Work to complete:
Every line in the entries that holds "computer" should be identified and copied.

Provided information:
========
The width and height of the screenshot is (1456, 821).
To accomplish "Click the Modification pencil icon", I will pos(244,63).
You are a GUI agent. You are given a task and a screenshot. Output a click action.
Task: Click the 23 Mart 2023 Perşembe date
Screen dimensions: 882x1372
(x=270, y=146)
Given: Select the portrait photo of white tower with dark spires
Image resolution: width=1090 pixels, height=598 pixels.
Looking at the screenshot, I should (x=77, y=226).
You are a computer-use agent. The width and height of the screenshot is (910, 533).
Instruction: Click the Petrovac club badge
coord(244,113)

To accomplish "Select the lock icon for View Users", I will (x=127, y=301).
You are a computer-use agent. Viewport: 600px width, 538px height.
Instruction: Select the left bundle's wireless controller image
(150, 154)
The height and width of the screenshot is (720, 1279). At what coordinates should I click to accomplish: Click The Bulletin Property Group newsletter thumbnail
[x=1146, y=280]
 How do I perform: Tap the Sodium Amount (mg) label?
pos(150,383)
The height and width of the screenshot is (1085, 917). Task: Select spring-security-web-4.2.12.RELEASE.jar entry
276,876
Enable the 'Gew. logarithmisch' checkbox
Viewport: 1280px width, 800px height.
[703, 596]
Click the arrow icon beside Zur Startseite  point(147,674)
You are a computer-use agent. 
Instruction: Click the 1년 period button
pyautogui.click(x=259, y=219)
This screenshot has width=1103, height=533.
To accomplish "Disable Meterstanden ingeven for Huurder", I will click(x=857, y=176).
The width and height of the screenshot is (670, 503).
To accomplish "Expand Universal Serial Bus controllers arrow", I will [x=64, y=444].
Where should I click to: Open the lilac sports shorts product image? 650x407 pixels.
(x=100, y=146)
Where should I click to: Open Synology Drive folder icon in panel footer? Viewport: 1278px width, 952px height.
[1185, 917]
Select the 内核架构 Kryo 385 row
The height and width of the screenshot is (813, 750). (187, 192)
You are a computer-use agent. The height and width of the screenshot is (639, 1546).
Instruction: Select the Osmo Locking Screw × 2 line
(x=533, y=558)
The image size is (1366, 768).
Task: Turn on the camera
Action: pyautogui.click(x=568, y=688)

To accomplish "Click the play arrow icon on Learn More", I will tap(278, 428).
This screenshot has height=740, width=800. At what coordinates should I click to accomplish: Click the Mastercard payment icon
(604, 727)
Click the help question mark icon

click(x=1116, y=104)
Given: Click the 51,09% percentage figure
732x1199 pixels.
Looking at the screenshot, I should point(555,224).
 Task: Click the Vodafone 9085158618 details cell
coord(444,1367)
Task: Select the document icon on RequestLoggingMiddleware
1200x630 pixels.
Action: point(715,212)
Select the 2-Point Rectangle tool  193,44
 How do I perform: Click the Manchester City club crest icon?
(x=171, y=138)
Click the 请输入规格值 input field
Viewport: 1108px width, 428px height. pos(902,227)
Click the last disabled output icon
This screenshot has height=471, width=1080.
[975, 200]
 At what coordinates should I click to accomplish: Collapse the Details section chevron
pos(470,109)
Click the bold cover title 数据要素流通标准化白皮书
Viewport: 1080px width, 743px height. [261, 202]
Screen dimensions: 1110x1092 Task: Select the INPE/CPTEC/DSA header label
========
Task response:
You are a computer-use agent. The width and height of the screenshot is (910, 533).
You are a computer-use agent. Viewport: 600px width, 538px height.
You are a computer-use agent. 
You are a computer-use agent. The height and width of the screenshot is (639, 1546).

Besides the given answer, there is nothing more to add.